▶ EXTRAIT CHOISI:
_ _ _ _
Alexis Massart : Le premier été suivant l’élection des deux derniers présidents ne leur a pas spécialement réussi. Inévitablement Emmanuel Macron va aborder cette période avec une certaine prudence. La séquence de la semaine, entre le discours devant le congrès et la déclaration de politique générale du premier Ministre a un bilan assez paradoxal. Autant les responsables politiques et commentateurs ont pointé du doigt une forme d’indélicatesse du Président vis à vis du locataire de Matignon, autant les français semblaient assez favorable au rétablissement d’un ordre institutionnel que les deux précédents Présidents avaient quelque peu écorné. De ce point de vue, la complémentarité d’un Emmanuel Macron qui fixe le cap et un Edouard Philippe qui détaille les mesures a été plutôt réussie. C’est en tout cas ce qu’indiquaient les enquêtes d’opinion. Où cela a commencé à coincé un peu c’est au niveau des mesures annoncées. Si une bonne partie d’entre elles sont plutôt acceptées (vaccination obligatoire, réforme de l’éducation…) une vient par contre très clairement perturber l’ensemble, c’est celle de la hausse de la CSG. La pilule, pourtant annoncée, semble avoir du mal à passer dans une grosse majorité de la population. A coté de ces annonces, il y a effectivement quelques reports qui risquent du coup de donner une image plus mitigée d’un véritable esprit de reforme et de rénovation. A ce stade la messe n’est pas dite mais la vigilance est nécessaire tout de même pour le Président.

Dans quelle mesure ces différents reports des promesses faites pourraient elle faire courir le risque à Emmanuel Macron de faire rimer le début de son quinquennat avec celui de François Hollande ? La hollandisation d'Emmanuel Macron est-elle un risque sous estimé par le Président lui même, et ce, dans un climat de rentrée qui pourrait raviver les tensions du pays autour de la loi travail ?
_ _ _ _
▶ DONNÉES FOURNIES:
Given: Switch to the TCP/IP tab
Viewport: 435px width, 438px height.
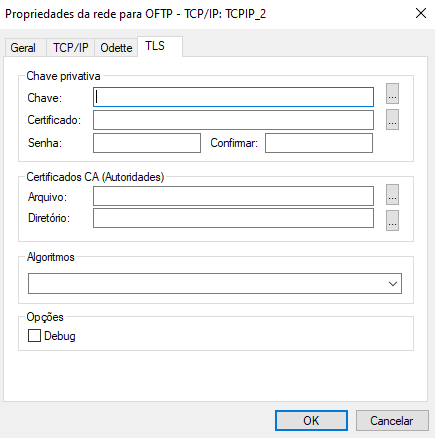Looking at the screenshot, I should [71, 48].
_ _ _ _
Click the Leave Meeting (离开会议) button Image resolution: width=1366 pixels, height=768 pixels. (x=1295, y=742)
_ _ _ _
▶ ACTION REQUISE 1:
Pour chacune des affirmations suivantes, indiquez par oui ou par non si elle concorde avec l'extrait choisi, et citez à l'identique les mots de l'extrait qui tranchent.
(a) La hausse de la CSG est bien acceptée par la population.
(b) La vaccination obligatoire figure parmi les mesures plutôt acceptées.
(c) Selon les enquêtes d'opinion, la complémentarité entre Emmanuel Macron et Edouard Philippe a été plutôt réussie.
▶ ACTION REQUISE 2: Recopiez l'extrait choisi à partir de « Dans quelle mesure » et jusqu'à « loi travail ? » inclus.
▶ ACTION REQUISE 3: D'après l'extrait choisi, quelle mesure annoncée vient très clairement perturber l'ensemble ?

▶ ZONE DE RÉPONSE 1:
(a) Non : « La pilule, pourtant annoncée, semble avoir du mal à passer dans une grosse majorité de la population. »
(b) Oui : « Si une bonne partie d’entre elles sont plutôt acceptées (vaccination obligatoire, réforme de l’éducation…) »
(c) Oui : « la complémentarité d’un Emmanuel Macron qui fixe le cap et un Edouard Philippe qui détaille les mesures a été plutôt réussie. C’est en tout cas ce qu’indiquaient les enquêtes d’opinion. »

▶ ZONE DE RÉPONSE 2:
Dans quelle mesure ces différents reports des promesses faites pourraient elle faire courir le risque à Emmanuel Macron de faire rimer le début de son quinquennat avec celui de François Hollande ? La hollandisation d'Emmanuel Macron est-elle un risque sous estimé par le Président lui même, et ce, dans un climat de rentrée qui pourrait raviver les tensions du pays autour de la loi travail ?

▶ ZONE DE RÉPONSE 3: La hausse de la CSG.